#### EXCERPT TO READ
--- BEGIN ---

Govan Old Parish Church is the name of the original parish church serving Govan in Glasgow from the 5th or 6th century AD until 2007. In that year, the Church of Scotland united the two Govan congregations with Linthouse and established the parish church at Govan Cross, making Govan Old redundant.

Govan Old is no longer used for regular Sunday services, but the building remains a place of worship with a daily morning service and is open to visitors in the afternoons. The church, dedicated to a Saint Constantine, occupies a Scottish Gothic Revival building of national significance (A-Listed by Historic Environment Scotland) within a churchyard designated a Scheduled Ancient Monument (Historic Environment Scotland).

The church houses an internationally-significant collection of early medieval sculpture, known as the Govan Stones. All the carved stones come from the churchyard and include the Govan Sarcophagus, four upstanding crosses with figurative and interlace decoration, five Anglo-Scandinavian hogbacks, and a wide range of recumbent burial monuments, all seemingly dating to the 9th - 11th centuries AD.

Govan Old and the Govan Stones museum are open daily between April 1st and October 31st from 1pm-4pm (visitors can contact the museum to arrange tours in the off season). Admission to the museum is free, although there is the option for visitors to make donations, and a small gift shop inside including books and local handicrafts which raises money for the upkeep of the property and its collections.

Creation of the site
It is believed that the site's earliest Christian activity began sometime in the 5th or 6th century AD. Archaeological excavations in the 1990s uncovered two early Christian burials beneath the foundations of a later church; these burials were radiocarbon-dated between the 5th and 6th centuries AD (AD 435-601 and AD 474 -601).

--- END ---

#### SUPPLIED MATERIAL
--- BEGIN ---

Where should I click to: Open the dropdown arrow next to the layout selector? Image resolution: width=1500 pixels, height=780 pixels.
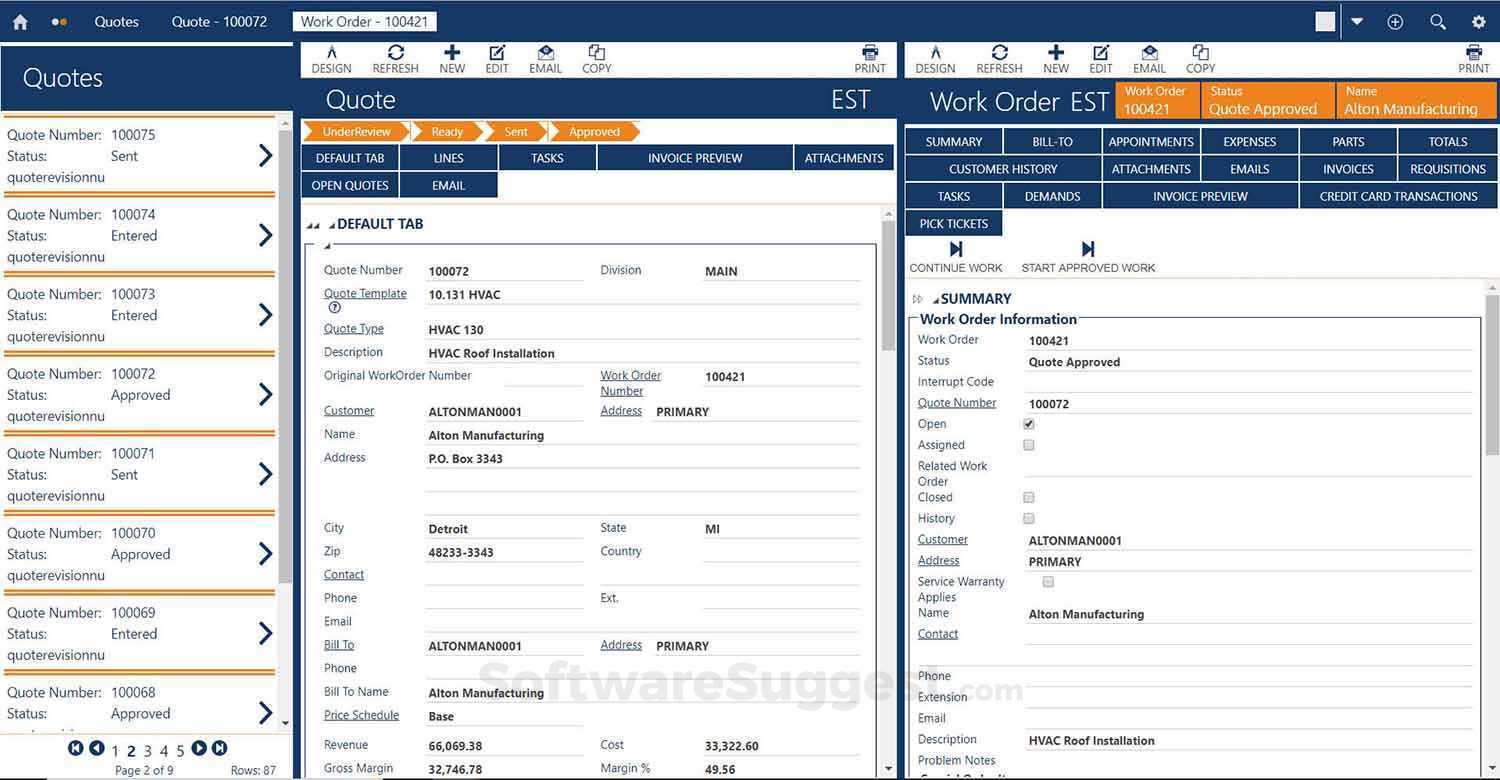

--- END ---

#### PROBLEMS
• 1. Answer these questions from the text about Govan Old Parish Church:
(a) In what year did the Church of Scotland unite the two Govan congregations with Linthouse?
(b) How many Anglo-Scandinavian hogbacks are among the Govan Stones?
(c) During which months and hours are the church and the Govan Stones museum open daily?
• 2. Carry on the text about Govan Old Parish Church from its last sentence.

#### OUTPUTS FOR THE TASKS
• 1.
(a) 2007
(b) Five
(c) From April 1st to October 31st, 1pm to 4pm

• 2.
Despite this early activity, it wasn't until the 9th and 10th centuries that Govan Old rose to prominence: indeed, there are few historical references to Govan in the interim, though there appears to be one reference included in Symeon of Durham's Historia Regum, compiled sometime in the 12th century AD. In it, Simeon records the return of the Northumbrian army from 'Ovania' after attacking Dumbarton Rock (Alt Clut) in AD 756.
Originally, the Annals of Ulster recorded Dumbarton Rock as the centre of the Brittonic Kingdom of Alt Clud (usually pre-emptively referred to as the Kingdom of Strathclyde, but which is more accurately described as ‘the kingdom of the Rock of the Clyde’) from the 6th century AD until the later 9th century AD. In AD 870, the annals record a Viking raid on Dumbarton Rock; after this point, the kings of Clyde Rock are no longer discussed.  In 872, the Annals of Ulster instead refer to the kingdom of Ystrad Clud, better known as the Kingdom of Strathclyde, which appears to mark the shift of political power from Dumbarton Rock further upstream to Govan.
It is possible that a predecessor of the 12th-century royal estate at Partick and the now-destroyed Doomster Hill (which is thought to have functioned as a Viking-style 'thing' site or moot/meeting place, having been adapted from a possible Bronze-Age burial mound) played a part in this power shift.

The size of the graveyard and the sheer amount of early medieval sculpture suggest that the church was supported by royal patronage. Because the site has been in continual use since it was first established, it is impossible to tell what the original church looked like, but it is clear that it always had Christian associations.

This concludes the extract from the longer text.